* [WHAT THE EXERCISE ASKS] From the listing below, pull out every line where the string "agent" appears.

※ ※ ※

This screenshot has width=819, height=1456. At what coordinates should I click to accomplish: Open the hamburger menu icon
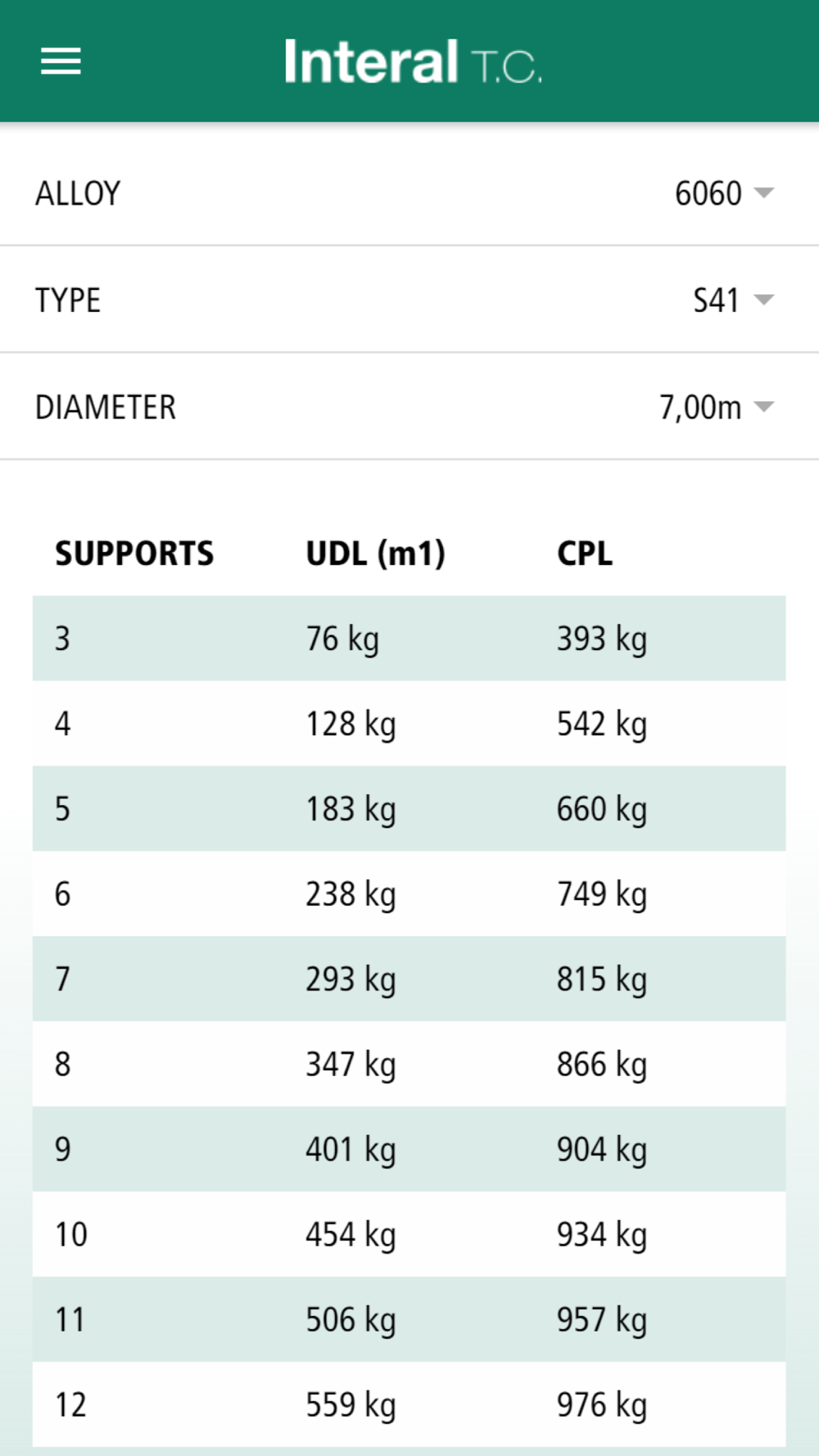[x=61, y=61]
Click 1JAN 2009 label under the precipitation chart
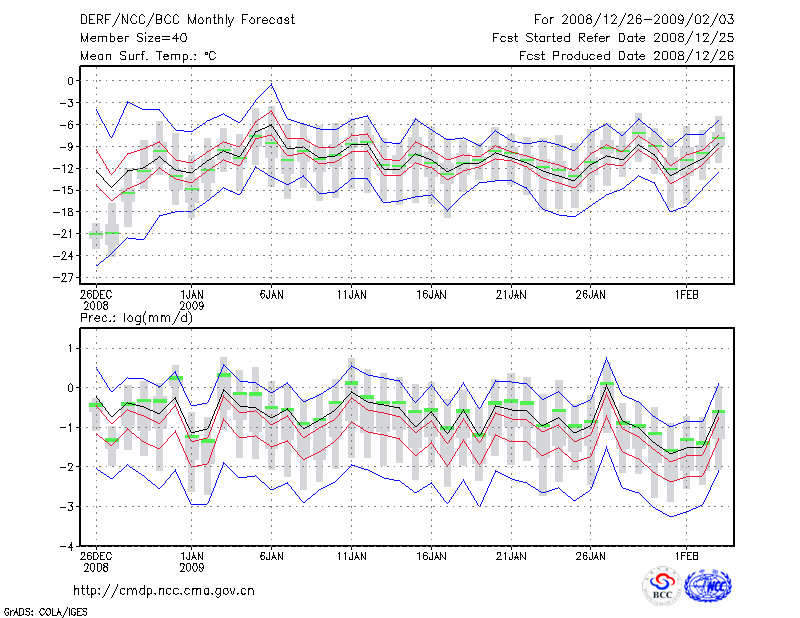800x618 pixels. click(191, 561)
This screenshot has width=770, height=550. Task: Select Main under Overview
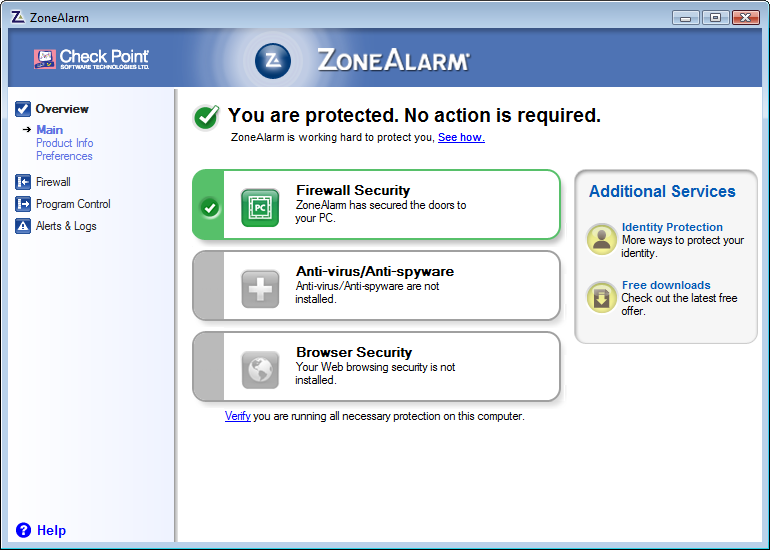click(x=50, y=130)

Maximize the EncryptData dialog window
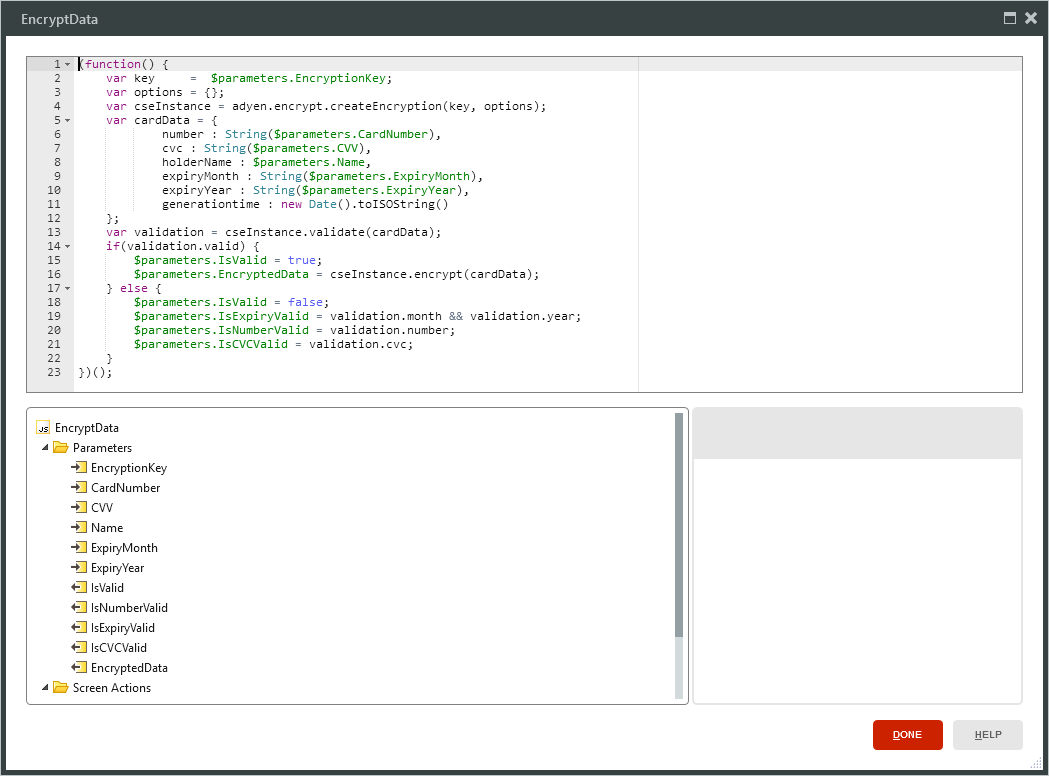tap(1010, 18)

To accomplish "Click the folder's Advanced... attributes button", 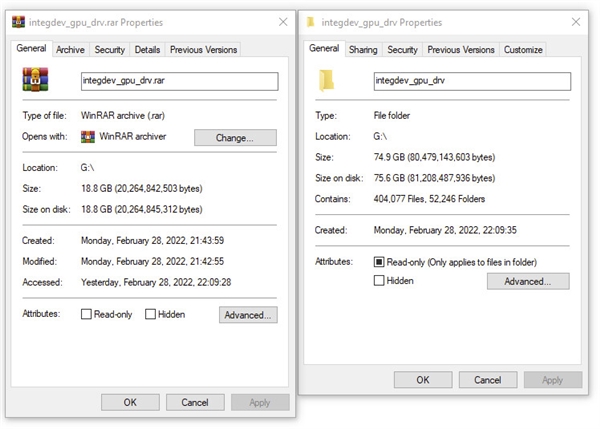I will 528,282.
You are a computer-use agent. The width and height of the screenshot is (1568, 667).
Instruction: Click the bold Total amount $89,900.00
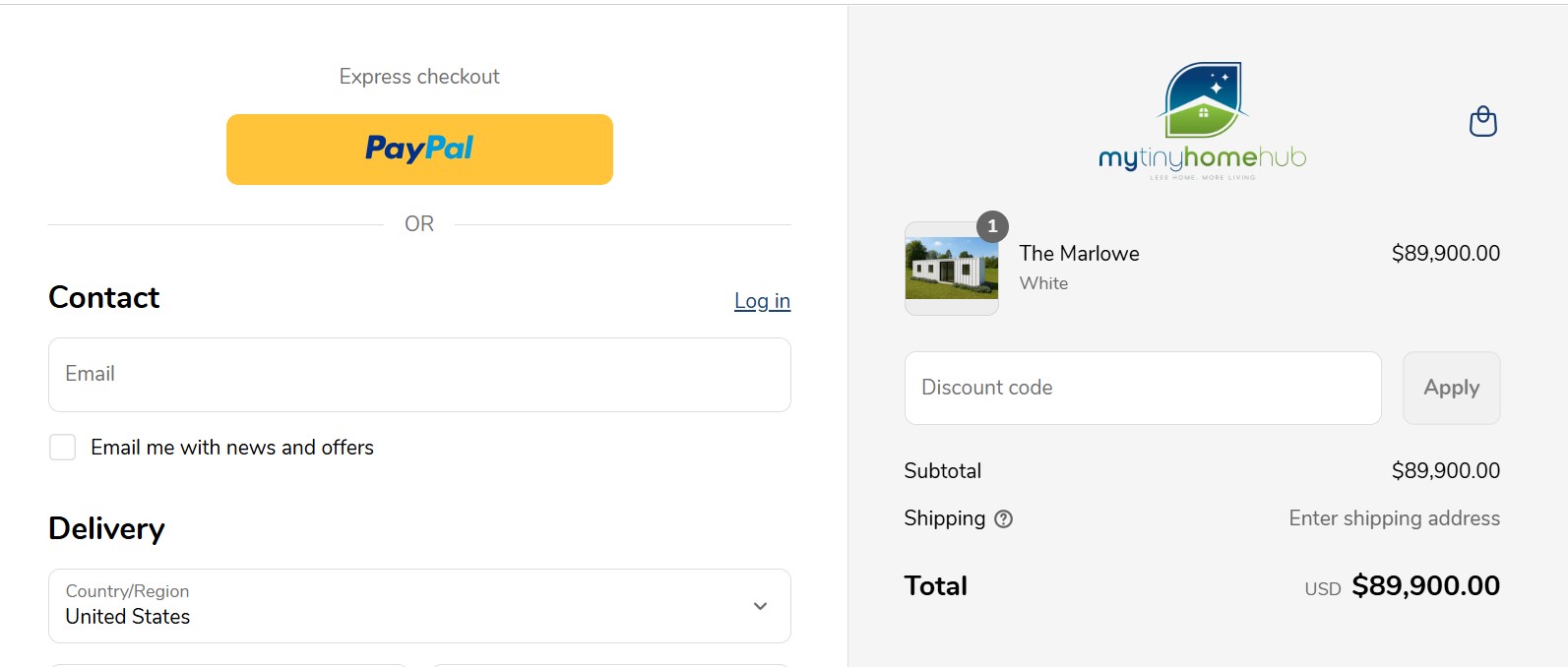[x=1425, y=586]
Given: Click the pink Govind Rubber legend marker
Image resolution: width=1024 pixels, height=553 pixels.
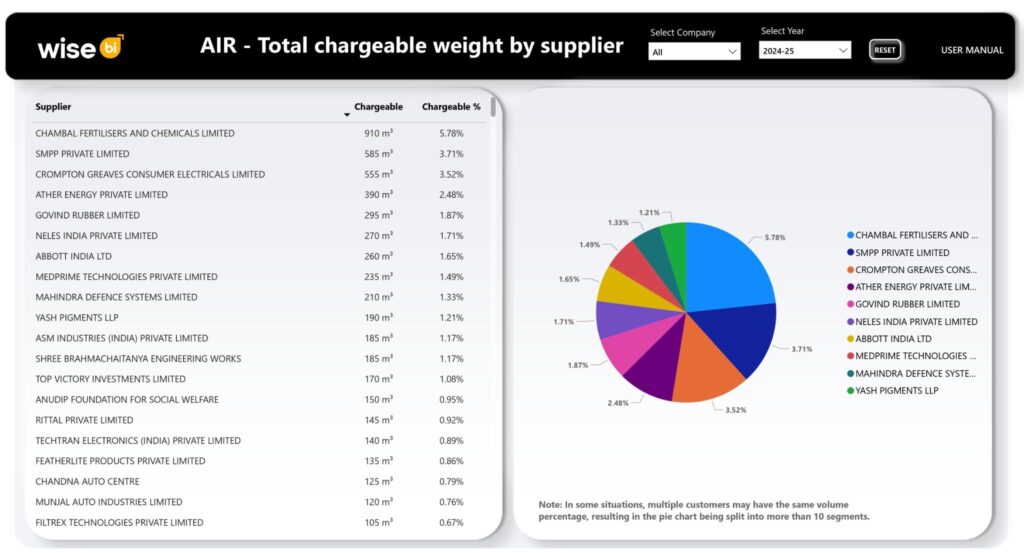Looking at the screenshot, I should pyautogui.click(x=850, y=304).
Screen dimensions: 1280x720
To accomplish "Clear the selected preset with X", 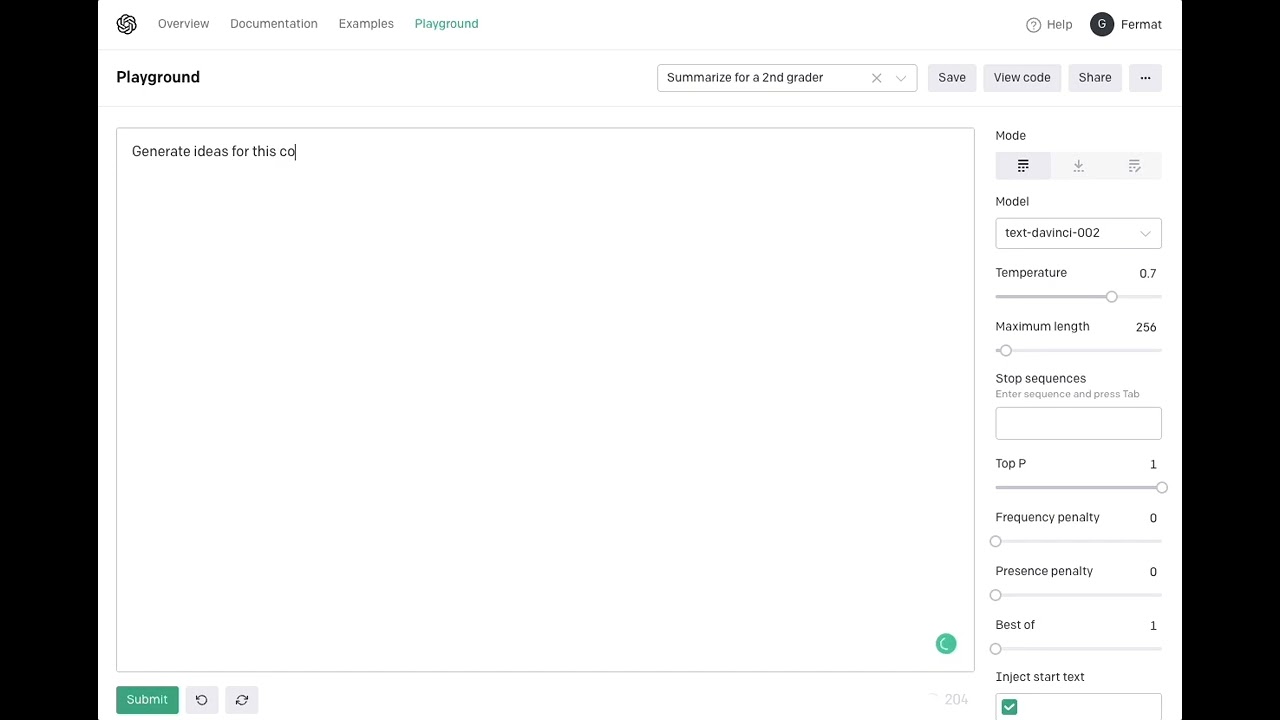I will pos(877,78).
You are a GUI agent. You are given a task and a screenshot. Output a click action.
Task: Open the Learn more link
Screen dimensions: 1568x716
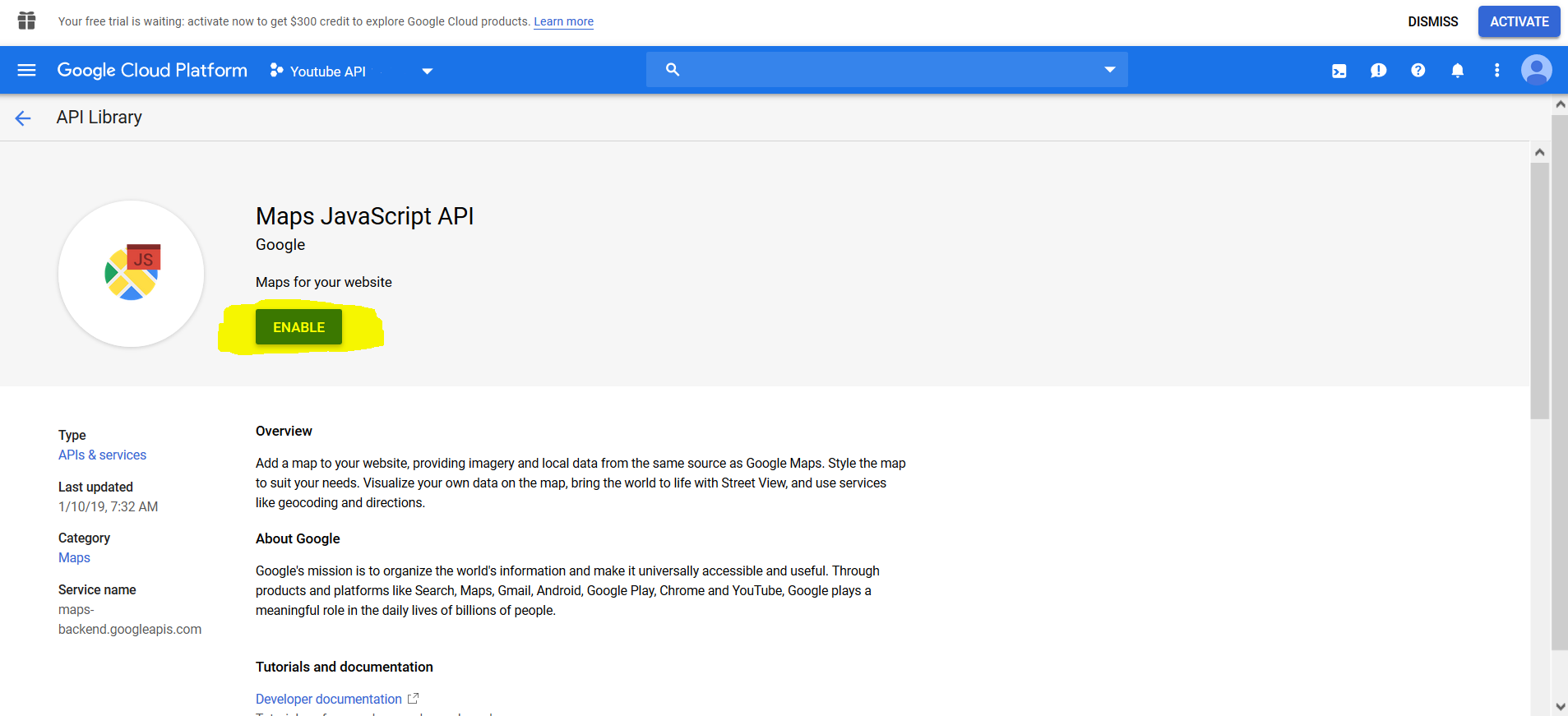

※ ※ ※

* [OUTPUT FOR THIS TASK]
You are a computer-use agent. The width and height of the screenshot is (1568, 667).
You are a GUI agent. You are given a task and a screenshot. Output a click action.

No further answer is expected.